Billy Young recalls how he, his father and his nephew all became Cornet to the Langholm Common Riding

Billy Young interviewed by Mairi Telford-Jammeh on 3 March 2013, in Langholm.Interviewed: 3 March 2013.
Ref: DG3-4-1-2
© European Ethnological Research Centre, 2016.Billy recalls how the Cornet is elected and how it felt to become Cornet to the Langholm Common Riding.

MT-J: You’ve been a cornet yourself Billy, can you tell me about how that came about, and what age you were?

BY: Well I was cornet in Nineteen eighty four, and I was twenty six then…my father was cornet in Nineteen fifty, and my nephew, Andrew Elliot was Cornet last year in Two thousand and twelve so my mother has actually seen a husband, a son and a grandson all being cornet which is quite a unique thing. It’s the greatest honour that Langholm can bestow on any of its sons now because at one point it could honour somebody by making them a Freeman of the Burgh. Of course the old town council disappeared and Langholm as a burgh it doesn’t exist now so that honour can’t be bestowed on anybody so this is the highest honour that they can bestow on anybody is to make them cornet, and the way the cornet is elected is it’s a public ballot. It’s been a public ballot for, Oh…well over a hundred years, but in Nineteen twenty they had the first official ballot…proper ballot. Up until then people would hold their hands up, you’d elect the cornet by a show of hands, but people started to put both hands up. So they introduced a formal ballot system.

MT-J: Like an election, like a proper election?

BY: That’s right. And that is done on the night that they have what we call ‘the public meeting’ in May, and as the public meeting is taking place, the ballot papers are being counted, through the back in the Buccleuch Centre, and somebody comes onto the stage and announces who the cornet is, so it’s a complete surprise to everybody, and the left and right hand men, the two previous cornets then run from there to the cornets house. So he doesn’t know he’s cornet until he sees these two guys running up his path.

MT-J: Can you remember what that felt like yourself when that happened to you?

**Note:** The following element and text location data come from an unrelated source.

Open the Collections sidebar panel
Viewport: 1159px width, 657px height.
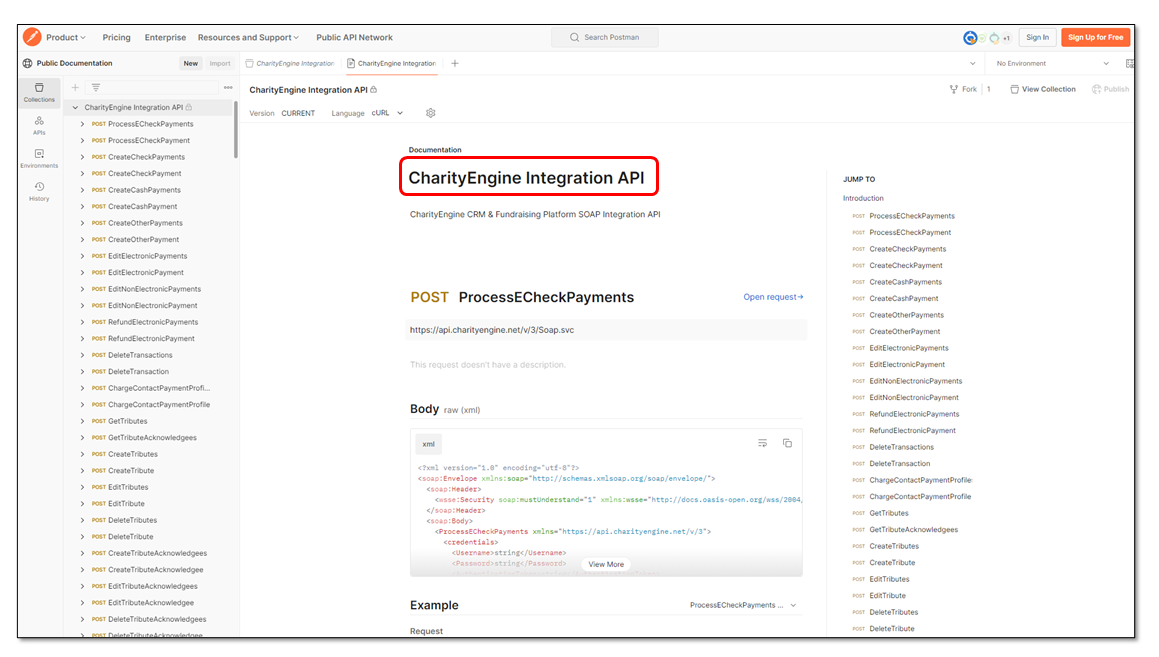click(x=39, y=94)
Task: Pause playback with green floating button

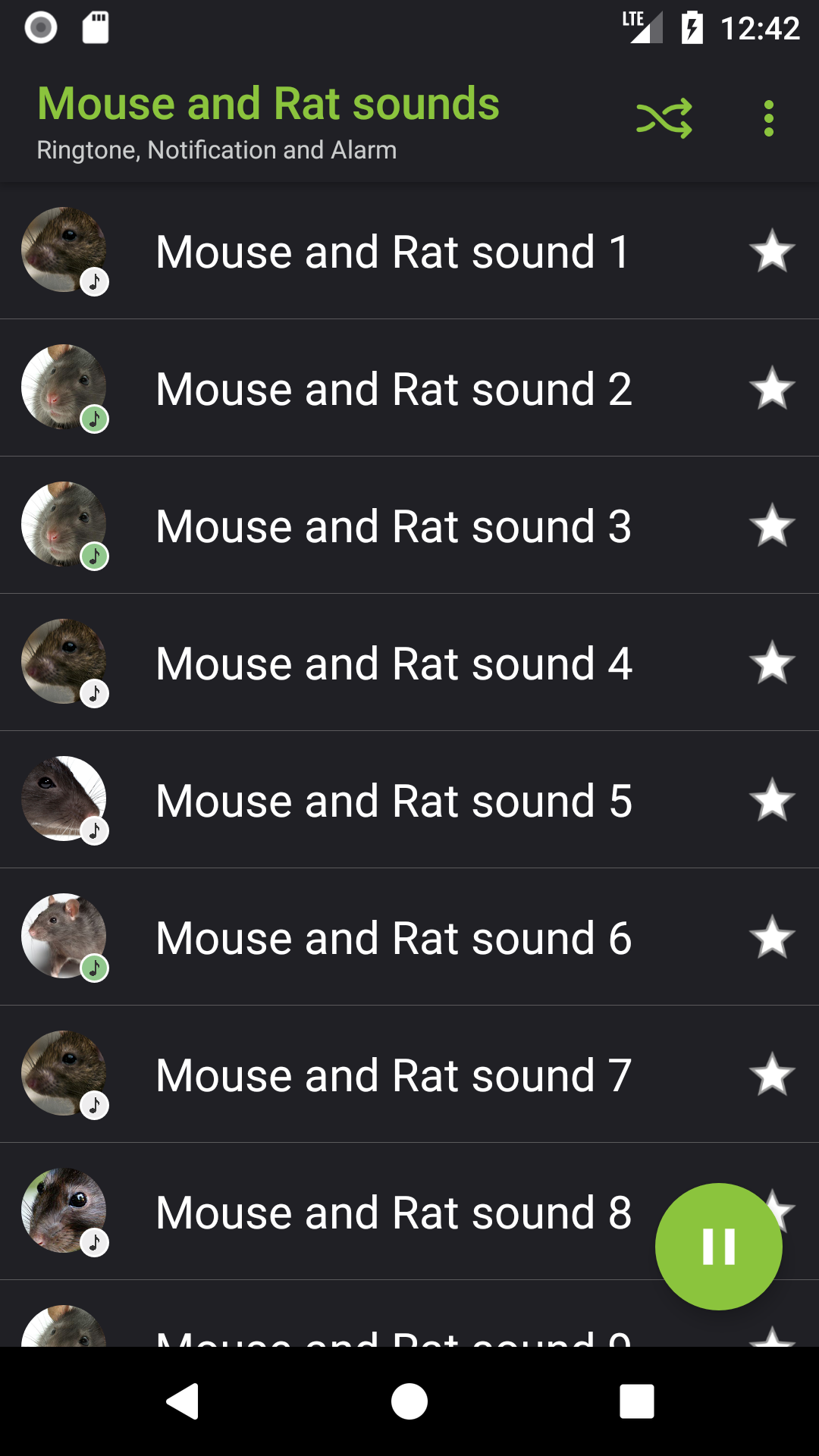Action: tap(718, 1246)
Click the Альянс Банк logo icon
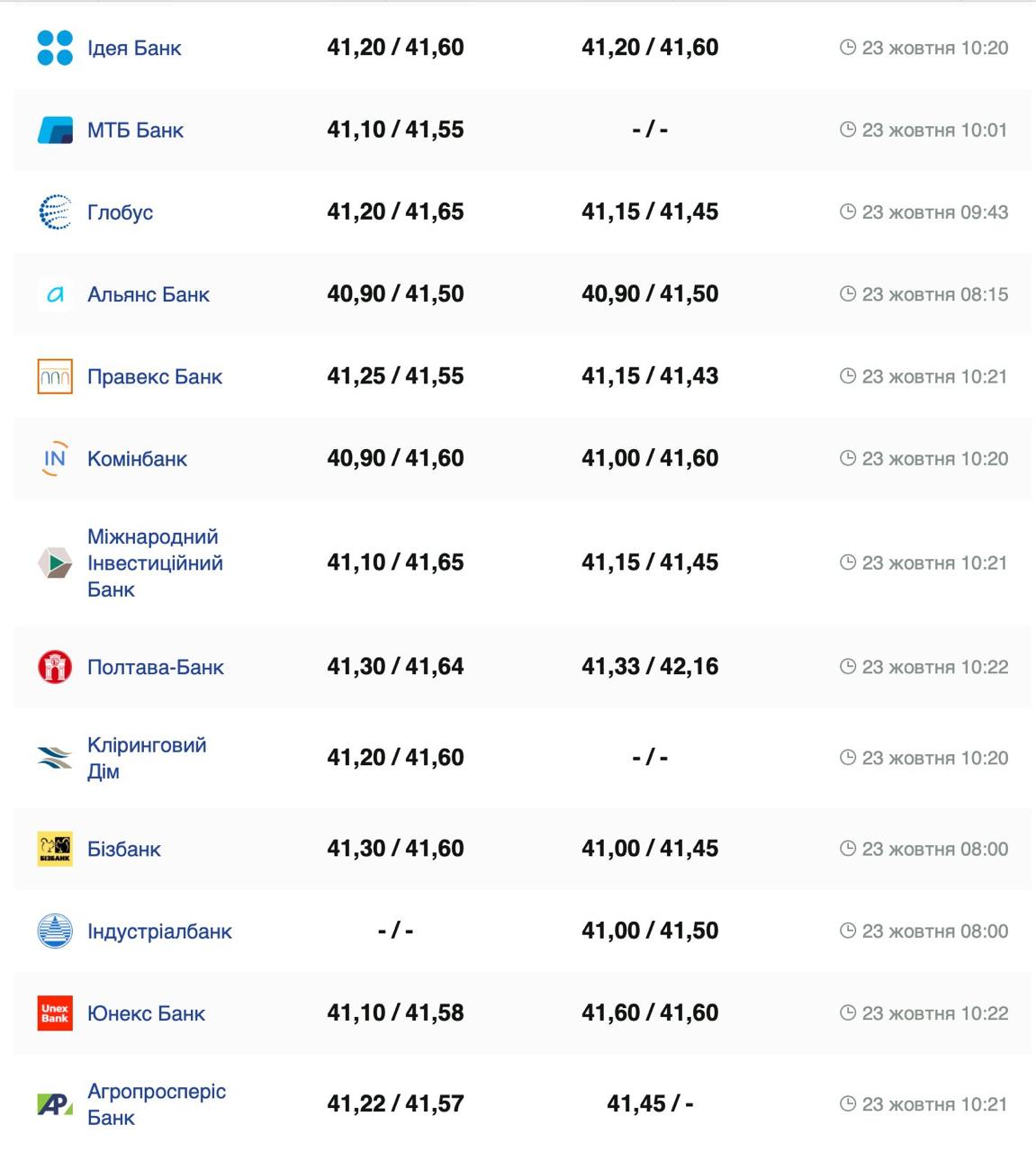Image resolution: width=1036 pixels, height=1152 pixels. (55, 294)
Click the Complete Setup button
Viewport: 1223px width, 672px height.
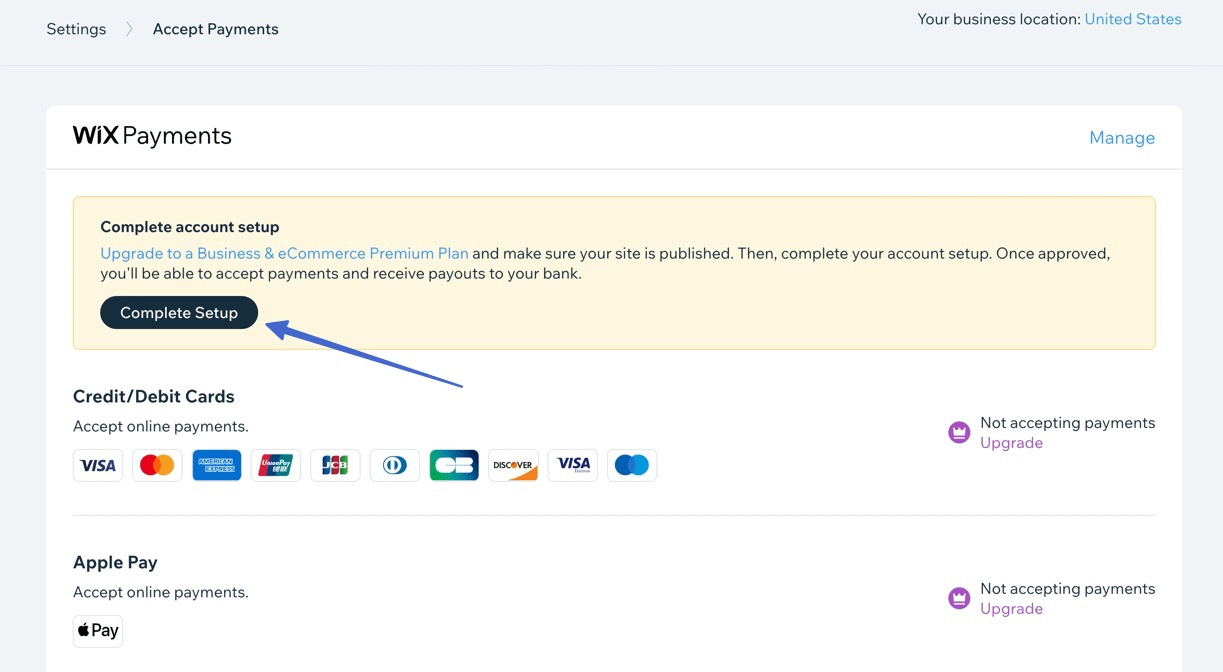click(178, 312)
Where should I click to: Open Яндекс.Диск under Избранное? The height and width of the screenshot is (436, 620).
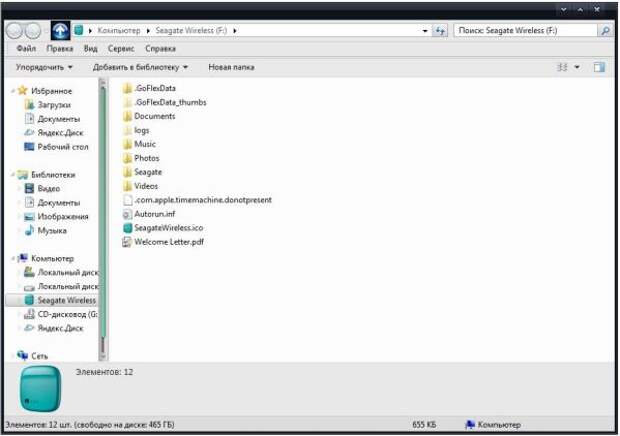(60, 132)
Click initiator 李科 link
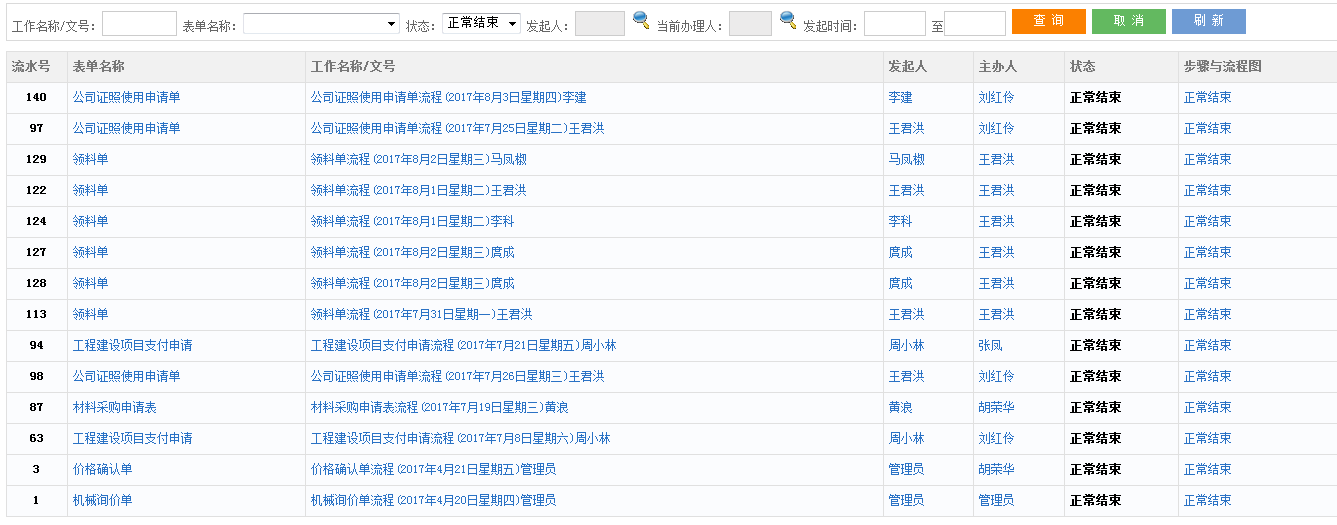 pyautogui.click(x=900, y=222)
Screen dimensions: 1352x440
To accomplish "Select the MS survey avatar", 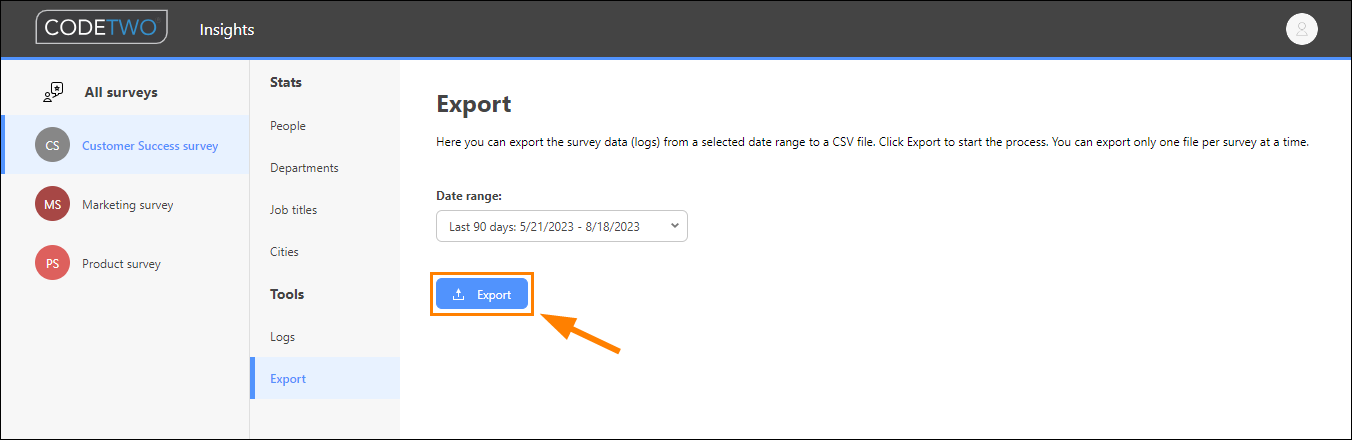I will tap(52, 204).
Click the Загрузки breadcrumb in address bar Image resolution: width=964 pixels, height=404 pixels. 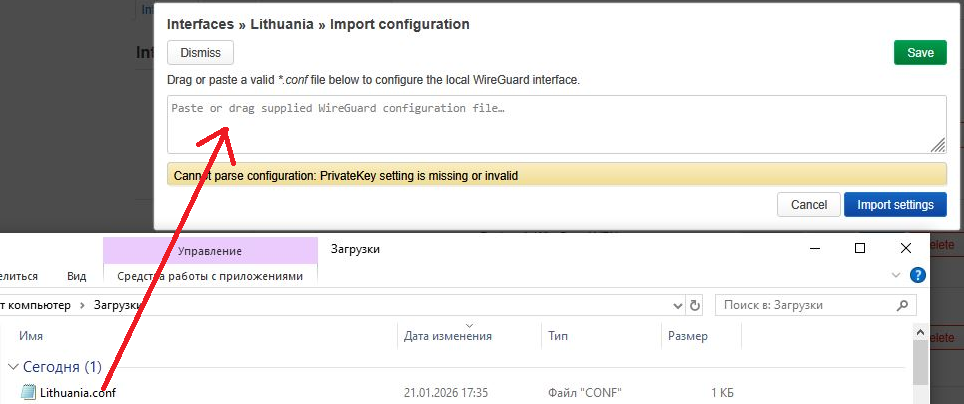[x=118, y=305]

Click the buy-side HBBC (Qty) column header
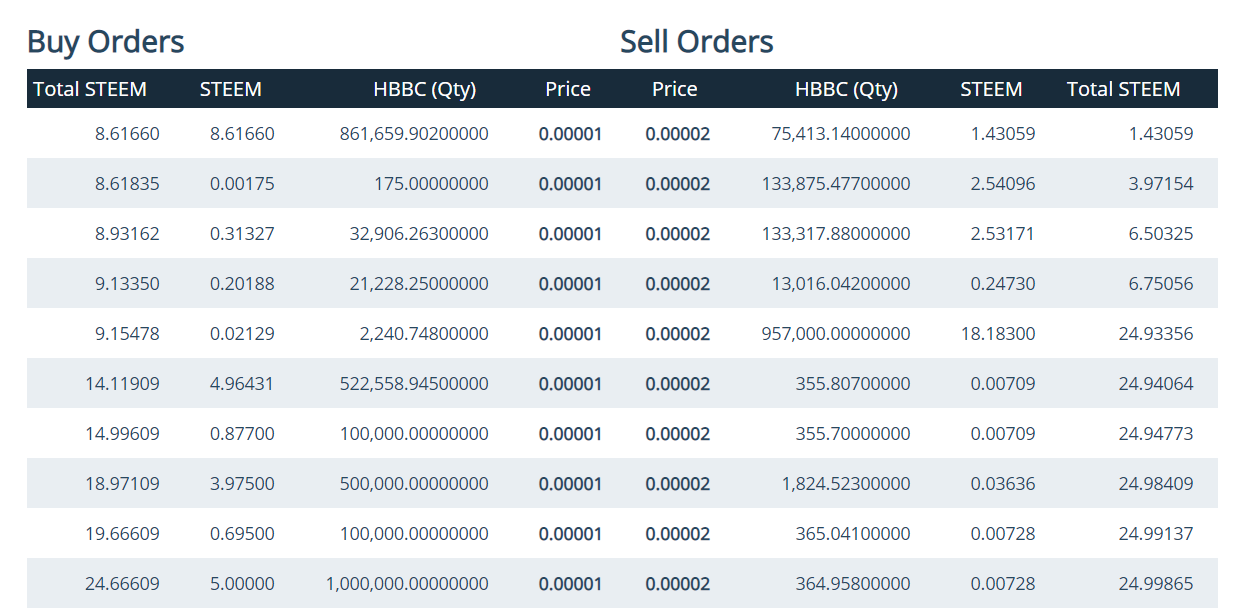[424, 89]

BY: Well obviously it was euphoria, it was great great excitement. I can’t remember a great deal about it I can remember vividly last year when my nephew was elected cornet because he lives at Burnfoot Farm up Ewes and he asked if he could have his base that night in our house in Caroline Street, so he had all his friends around and all his family were there, in the hope that he would be elected cornet and of course the door burst open and in ran the right and left hand men and that was the start of it and it was great great excitement and great celebration.